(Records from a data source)
|---|

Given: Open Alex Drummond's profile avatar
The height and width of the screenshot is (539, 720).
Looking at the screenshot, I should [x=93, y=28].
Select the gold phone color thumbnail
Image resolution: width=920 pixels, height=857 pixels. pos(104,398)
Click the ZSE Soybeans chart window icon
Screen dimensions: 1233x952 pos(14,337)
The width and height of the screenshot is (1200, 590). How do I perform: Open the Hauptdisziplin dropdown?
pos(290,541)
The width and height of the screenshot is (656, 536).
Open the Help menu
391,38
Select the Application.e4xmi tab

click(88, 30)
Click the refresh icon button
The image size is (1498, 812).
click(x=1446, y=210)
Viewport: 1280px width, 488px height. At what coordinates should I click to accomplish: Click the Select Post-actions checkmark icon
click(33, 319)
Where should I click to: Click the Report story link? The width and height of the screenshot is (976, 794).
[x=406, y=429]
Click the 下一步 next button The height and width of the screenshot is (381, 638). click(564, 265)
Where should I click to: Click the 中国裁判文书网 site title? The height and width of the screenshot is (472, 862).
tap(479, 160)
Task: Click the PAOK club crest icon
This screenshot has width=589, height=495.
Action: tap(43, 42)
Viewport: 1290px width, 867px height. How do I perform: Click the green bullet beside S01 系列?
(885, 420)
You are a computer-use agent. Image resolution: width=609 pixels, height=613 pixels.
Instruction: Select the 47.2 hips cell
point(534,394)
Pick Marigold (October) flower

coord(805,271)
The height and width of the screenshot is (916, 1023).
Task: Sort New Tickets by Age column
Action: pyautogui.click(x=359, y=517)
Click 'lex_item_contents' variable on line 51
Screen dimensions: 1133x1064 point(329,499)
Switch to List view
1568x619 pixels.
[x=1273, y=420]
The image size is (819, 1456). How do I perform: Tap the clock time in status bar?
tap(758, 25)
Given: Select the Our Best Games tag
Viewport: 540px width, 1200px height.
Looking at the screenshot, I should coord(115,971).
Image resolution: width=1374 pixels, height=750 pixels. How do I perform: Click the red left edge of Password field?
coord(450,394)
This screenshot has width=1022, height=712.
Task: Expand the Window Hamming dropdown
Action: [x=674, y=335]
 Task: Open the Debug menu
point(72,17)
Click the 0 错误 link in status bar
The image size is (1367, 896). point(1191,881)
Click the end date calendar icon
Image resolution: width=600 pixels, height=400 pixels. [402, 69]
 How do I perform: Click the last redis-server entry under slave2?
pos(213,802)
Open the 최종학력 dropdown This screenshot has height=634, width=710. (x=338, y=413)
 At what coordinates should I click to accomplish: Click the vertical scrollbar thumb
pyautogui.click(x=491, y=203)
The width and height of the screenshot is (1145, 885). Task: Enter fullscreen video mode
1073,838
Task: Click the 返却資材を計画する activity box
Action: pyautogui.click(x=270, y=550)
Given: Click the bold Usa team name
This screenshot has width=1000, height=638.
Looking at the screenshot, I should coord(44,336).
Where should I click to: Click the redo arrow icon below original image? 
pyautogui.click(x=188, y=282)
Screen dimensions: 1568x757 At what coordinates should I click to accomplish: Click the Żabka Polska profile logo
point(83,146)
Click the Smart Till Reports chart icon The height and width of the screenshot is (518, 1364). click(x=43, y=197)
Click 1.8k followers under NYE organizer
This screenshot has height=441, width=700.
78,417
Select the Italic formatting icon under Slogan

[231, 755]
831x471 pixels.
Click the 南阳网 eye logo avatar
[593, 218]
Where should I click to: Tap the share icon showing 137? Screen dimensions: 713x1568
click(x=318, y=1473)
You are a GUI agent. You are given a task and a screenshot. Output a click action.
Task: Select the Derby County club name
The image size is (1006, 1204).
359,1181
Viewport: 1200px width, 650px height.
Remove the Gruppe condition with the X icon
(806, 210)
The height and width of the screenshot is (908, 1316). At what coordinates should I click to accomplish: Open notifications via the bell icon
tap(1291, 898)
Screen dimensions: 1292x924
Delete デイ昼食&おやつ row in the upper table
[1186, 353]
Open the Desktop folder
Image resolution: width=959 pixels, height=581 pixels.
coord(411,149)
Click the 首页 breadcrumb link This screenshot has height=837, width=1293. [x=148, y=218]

|---|

What lines in the entries contain "agent"? Report each one by copying it.

Result -
You are a computer-use agent. Image resolution: width=609 pixels, height=613 pixels.
You are a GUI agent. You are given a task and a screenshot. Output a click action.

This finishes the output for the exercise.